Russlands Innenministerium will einen Schlussstrich unter die Magnitski-Affäre ziehen: Die Ermittlungen zu den Vorwürfen des 2009 in U-Haft gestorbenen Rechtsanwalts Sergej Magnitski, der russische Steuer- und Ermittlungsbeamte der Aneignung von 5,4 Milliarden Rubel (135 Millionen Euro) bezichtigte, sind abgeschlossen. "Wir haben keine Informationen über die Beteiligung von Mitarbeitern der Sicherheits- und Steuerbehörden an der Veruntreuung", teilte der Vizechef der Ermittlungsabteilung, Juri Schinin, in einem Brief an Magnitskis ehemalige Kanzlei Firestone Duncan mit.

Der Fall Magnitski ist eine der aufsehenerregendsten Affären in der jüngeren russischen Justizgeschichte.
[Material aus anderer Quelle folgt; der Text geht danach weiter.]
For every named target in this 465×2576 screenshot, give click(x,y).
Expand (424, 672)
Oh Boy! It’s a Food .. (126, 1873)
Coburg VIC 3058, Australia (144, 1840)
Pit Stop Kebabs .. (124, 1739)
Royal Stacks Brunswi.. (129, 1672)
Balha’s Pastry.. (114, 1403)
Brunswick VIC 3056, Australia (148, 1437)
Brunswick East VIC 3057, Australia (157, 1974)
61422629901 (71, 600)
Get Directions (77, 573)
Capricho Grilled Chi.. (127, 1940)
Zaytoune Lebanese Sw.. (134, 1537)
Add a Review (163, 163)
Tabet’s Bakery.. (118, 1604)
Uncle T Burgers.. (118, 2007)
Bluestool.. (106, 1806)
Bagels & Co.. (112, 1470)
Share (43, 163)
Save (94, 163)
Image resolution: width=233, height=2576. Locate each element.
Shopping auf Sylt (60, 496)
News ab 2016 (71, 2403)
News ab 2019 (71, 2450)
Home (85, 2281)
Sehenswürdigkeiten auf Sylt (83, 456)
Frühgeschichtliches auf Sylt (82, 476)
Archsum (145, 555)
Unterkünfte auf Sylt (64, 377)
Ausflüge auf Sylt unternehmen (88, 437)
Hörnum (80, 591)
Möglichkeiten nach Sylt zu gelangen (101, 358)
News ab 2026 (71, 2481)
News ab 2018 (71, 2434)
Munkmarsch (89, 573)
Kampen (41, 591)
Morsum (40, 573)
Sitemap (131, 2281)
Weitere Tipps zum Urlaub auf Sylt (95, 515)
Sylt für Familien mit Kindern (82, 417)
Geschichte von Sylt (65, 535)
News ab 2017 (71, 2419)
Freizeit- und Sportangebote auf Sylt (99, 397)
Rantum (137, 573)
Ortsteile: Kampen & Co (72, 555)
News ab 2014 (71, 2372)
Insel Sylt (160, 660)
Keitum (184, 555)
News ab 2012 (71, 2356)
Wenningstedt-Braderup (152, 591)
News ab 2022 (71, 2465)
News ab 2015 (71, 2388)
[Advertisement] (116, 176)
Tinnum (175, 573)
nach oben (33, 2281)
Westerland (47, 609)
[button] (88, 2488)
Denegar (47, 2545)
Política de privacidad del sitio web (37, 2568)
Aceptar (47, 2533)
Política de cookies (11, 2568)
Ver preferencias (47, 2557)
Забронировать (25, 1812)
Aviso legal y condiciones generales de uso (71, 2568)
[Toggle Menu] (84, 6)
Insbesondere der Tod des Anwalts erzeugte national und international große Resonanz: Wie sich herausstellte, hatte die Gefängnisleitung Magnitski jegliche ärztliche Hilfeleistung verweigert. Laut seinen Anwälten sollte er damit zur Rücknahme seiner Vorwürfe und einem Geständnis über Beihilfe zur Steuerhinterziehung seines Klienten Hermitage Fonds erpresst werden.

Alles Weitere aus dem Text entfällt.